Sin embargo, antes de partir Adán dejó su
marca en el paraíso. Un acto esencial que nos trasciende; antes de irse nombró las
cosas. Todas, cada una de ellas, ya objetos ya animales ya plantas ya lo
tangible tuvo –tiene- un nombre. Fue más allá, denominó, también, a los sueños,
a sus propias creaciones e imágenes que aún no tocaba o concebía en cuerpo: lo
intangible, igualmente, obtuvo su título. Fuera, en el exilio, continuó con su labor
cimentando el mundo a partir del lenguaje; dio sentido en la vida. Adán se
convirtió a sí mismo en el primer
maestro, no sólo por su conocimiento o longeva vida sino porque con su marcha del
Edén y al nombrar el universo forjó nuestro libre albedrío creacional: la poiesis humana frente la poiesis sobrenatural.
Ya en el mundo, Adán meditó, disfrutó,
supo la vida, saboreo a Eva y murió. Se transformó en polvo para, de entonces a
siempre, viajar en el viento, sentirle en los poros o respirarle. El «primer
hombre», dice el mito, da vida a los hombres originales: hizo de los abuelos
los personajes que construyeron, le dio los ojos a la mujer que amamos, puso el
espíritu al amigo insondable…
Dos. Agôn [2]
Emilio
Carrasco (octubre de 1957) es pintor. Emilio tiene un dolor en la cadera que le
limita el movimiento. Sufre el mal de los grandes en su oficio: la vista le
engaña, no la pierde sólo cambia. Mientras toma los pinceles, se lo repite como
si orara en voz queda, parece un vendedor de biblias en la calle antes que un
pintor. Cuando se acerca a su óleo que antes hubo «fondeado», sabe que ha
encontrado, en el cigarrillo que está entre sus dedos y la tinta embarrada en
su ropa, el tema esencial de esa obra, su obra. Carrasco, pinta.

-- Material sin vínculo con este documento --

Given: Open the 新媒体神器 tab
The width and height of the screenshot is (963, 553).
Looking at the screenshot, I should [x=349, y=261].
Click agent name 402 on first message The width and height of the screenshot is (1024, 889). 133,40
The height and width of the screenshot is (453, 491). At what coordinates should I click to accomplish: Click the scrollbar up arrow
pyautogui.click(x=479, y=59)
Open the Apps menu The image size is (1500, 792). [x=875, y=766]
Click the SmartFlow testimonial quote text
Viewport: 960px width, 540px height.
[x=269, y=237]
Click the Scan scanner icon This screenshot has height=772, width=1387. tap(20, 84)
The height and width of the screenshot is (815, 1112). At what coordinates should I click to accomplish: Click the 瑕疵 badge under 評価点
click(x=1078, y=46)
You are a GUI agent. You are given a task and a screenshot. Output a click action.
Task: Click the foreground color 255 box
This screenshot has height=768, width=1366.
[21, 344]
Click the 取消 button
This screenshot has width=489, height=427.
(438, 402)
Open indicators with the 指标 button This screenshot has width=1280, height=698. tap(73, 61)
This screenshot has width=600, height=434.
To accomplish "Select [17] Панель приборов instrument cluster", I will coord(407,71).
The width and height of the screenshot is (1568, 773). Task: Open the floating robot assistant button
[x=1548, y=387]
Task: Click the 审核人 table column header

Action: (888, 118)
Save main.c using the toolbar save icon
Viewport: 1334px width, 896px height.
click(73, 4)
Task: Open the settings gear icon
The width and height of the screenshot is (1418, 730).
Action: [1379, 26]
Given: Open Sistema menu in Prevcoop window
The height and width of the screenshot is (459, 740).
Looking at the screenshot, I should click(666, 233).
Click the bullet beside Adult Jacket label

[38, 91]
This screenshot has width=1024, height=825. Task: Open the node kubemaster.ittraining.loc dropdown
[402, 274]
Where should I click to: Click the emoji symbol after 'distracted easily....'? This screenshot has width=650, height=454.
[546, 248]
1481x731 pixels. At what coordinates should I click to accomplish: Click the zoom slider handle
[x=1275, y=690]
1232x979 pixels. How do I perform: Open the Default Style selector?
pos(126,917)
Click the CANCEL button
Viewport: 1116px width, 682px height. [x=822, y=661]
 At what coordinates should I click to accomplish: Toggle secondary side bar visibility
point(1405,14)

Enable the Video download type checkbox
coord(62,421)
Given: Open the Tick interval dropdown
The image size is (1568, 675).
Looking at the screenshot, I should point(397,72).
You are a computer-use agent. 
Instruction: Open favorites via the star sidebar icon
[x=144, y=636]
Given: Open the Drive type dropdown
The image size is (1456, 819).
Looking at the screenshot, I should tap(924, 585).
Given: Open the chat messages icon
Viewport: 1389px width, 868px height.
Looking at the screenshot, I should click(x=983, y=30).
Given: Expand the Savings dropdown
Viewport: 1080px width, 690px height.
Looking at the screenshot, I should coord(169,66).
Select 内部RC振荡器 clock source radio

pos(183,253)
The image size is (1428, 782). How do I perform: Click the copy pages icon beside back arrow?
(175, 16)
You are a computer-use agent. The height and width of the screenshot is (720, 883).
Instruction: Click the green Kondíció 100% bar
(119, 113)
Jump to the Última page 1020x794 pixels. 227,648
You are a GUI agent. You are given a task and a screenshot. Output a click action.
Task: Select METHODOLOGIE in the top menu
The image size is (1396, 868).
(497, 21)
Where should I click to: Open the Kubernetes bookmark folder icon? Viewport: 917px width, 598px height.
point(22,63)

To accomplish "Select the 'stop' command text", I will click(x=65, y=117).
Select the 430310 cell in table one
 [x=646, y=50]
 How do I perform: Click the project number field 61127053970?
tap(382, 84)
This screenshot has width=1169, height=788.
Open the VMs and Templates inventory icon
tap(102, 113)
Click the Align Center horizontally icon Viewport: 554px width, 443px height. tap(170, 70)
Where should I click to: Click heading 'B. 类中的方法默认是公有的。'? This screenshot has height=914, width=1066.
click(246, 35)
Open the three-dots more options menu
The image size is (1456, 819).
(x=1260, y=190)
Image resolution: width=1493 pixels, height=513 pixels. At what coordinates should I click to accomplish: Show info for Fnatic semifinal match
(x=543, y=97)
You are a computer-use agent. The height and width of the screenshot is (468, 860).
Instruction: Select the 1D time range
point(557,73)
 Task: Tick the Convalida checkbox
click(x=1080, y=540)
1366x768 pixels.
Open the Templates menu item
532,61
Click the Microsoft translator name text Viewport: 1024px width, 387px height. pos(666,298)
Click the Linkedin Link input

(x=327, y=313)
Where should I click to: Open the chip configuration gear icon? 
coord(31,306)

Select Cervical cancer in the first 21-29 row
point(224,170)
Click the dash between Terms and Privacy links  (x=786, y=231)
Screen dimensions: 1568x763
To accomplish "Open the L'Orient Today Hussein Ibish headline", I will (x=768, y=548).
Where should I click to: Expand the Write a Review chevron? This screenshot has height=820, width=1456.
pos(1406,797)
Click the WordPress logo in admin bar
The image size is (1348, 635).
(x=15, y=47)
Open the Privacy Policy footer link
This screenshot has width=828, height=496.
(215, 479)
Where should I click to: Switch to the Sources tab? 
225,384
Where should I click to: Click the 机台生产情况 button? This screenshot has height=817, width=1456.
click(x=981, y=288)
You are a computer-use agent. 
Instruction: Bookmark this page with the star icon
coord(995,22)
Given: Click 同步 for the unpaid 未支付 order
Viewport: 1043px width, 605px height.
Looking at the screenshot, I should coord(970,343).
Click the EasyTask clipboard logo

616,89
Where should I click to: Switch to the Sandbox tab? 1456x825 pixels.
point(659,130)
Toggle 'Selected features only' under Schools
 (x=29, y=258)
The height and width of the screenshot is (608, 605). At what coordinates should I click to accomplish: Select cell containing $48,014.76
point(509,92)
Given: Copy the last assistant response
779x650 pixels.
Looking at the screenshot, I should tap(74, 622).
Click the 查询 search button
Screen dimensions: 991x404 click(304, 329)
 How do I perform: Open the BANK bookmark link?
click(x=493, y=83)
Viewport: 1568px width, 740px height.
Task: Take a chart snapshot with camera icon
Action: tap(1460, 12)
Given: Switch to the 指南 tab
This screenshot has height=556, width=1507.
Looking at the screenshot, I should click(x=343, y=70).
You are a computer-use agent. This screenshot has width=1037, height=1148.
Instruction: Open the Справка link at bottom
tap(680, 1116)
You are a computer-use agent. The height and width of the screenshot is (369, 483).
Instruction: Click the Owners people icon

Emilio Carrasco es más que un pintor. Explora
en la litografía, el arte postal, los ex
libiris, el dibujo… Emilio tiene más que la faceta del hombre en su taller;
hace las veces del académico, del amigo que ya no bebe alcohol, del tejedor de
recuerdos, del padre que sonríe... Carrasco lee imágenes, las que brillan o las
que le llaman. Escucha música, cualquiera porque en su preferencia no vive el
estilo sino el ambiente melódico que le hace sentirse acompañado.
Emilio es Adán en la tierra. La
similitud de su quehacer provoca la ilusión que los difumina. Ambos, con la
palabra o la imagen, recuerdan que lo esencial está en lo simple, en lo que nos
es más propio, en el «ser» [sein] del
que escribe Heidegger. Nombrar el mundo adánico, pintar el mundo carrasqueano, es la descripción sincera
nacida del interior, sosegada, humilde, expresada en la realidad, los sueños,
los recuerdos. En su obra no existe pobreza alguna ni lugar indiferente.
La «imaginería» de Emilio Carrasco está
cargada de la connotación elemental que el arte nos provee. Imaginería porque
le viene de/con la imagen: quimeras reminiscencias aprehendidas. Evocación
fundamental que reside en «amar con el corazón» (loving by heart), superior al «amor al arte», escribe Robert
Graves. Cada una de sus obras tienen el elemento inocente y primigenio: el amor
por el cuerpo, amor por la imagen, tuya mujer, que te deslizas en formas
sugerentes, entre colores y telas y tintas…
Emilio
Carrasco abandona la idea de pintar el paraíso edénico porque este no existe
más. El Olimpo del maestro está en los cuerpos de Lilith, de Eva, de la imagen
femenina que se le ha quedado en la memoria. Sus trazos figurativos no
requieren traducción, su labor es tan elemental y suprema como nombrar las
cosas; en este caso, haciendo uso de la herencia picasseana, recordar el cuerpo, el afuera femenino que es a la vez
un hacia dentro.
El
secreto del maestro Emilio Carrasco revela el valor del trabajo, no del mandato
divino, y del aprendizaje, como el que tuvo Adán. Sus figuras son mujeres que
nacen igual al hombre, como Lilith, mujeres que nacen de la costilla del
hombre, como Eva, mujeres superiores, como todas las hechuras halladas en su
obra. Son las mujeres guardadas, imaginadas, poseídas, trazadas, adentradas,
perversas, intuitivas, como cajas de Pandora, las que hacen ver al artista de
primer orden, interiorizado en un profundo conocimiento que llega a la
profundidad de toda parcela sin observar: la relación de la forma y el
contenido es extremosa.
Emilio
Carrasco, como antes lo hizo Catulo, sabe que en sus mujeres esta la vida sin
muerte: Quod o patrona virgo/plus uno
maneat peremno saeculo (¡Oh Musa, vivir siempre joven más de un siglo). La eternidad del artista.